==== Material provided

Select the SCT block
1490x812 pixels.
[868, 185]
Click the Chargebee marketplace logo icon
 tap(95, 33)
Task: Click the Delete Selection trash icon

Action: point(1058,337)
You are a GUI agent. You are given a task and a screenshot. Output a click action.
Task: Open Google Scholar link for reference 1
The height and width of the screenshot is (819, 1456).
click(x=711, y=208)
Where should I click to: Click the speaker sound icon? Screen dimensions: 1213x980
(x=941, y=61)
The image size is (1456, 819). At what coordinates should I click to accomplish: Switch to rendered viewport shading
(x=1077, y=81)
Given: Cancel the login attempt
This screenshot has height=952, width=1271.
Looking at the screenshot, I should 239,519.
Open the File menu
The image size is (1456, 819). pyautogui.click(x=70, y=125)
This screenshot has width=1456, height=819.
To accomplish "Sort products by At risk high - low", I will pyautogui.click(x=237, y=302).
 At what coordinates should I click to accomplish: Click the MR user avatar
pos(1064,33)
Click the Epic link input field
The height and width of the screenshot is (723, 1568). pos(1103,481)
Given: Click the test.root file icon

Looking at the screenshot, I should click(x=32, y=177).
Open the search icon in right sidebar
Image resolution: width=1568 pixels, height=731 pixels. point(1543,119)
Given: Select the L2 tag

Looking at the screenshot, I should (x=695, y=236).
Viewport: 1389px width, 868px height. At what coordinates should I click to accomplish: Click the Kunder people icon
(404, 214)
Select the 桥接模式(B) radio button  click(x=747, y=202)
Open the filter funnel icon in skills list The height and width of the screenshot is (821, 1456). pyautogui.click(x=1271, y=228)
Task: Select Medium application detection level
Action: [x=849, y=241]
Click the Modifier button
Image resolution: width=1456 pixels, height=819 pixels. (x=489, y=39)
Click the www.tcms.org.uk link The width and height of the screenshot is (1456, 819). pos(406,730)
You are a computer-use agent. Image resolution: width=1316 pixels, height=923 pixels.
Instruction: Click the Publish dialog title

========

*Your goal:* Repeat exactly the lines of the data from the first one through the line with "Task: Open Google", both of them included.

*Task response:*
Select the SCT block
1490x812 pixels.
[868, 185]
Click the Chargebee marketplace logo icon
 tap(95, 33)
Task: Click the Delete Selection trash icon

Action: point(1058,337)
You are a GUI agent. You are given a task and a screenshot. Output a click action.
Task: Open Google Scholar link for reference 1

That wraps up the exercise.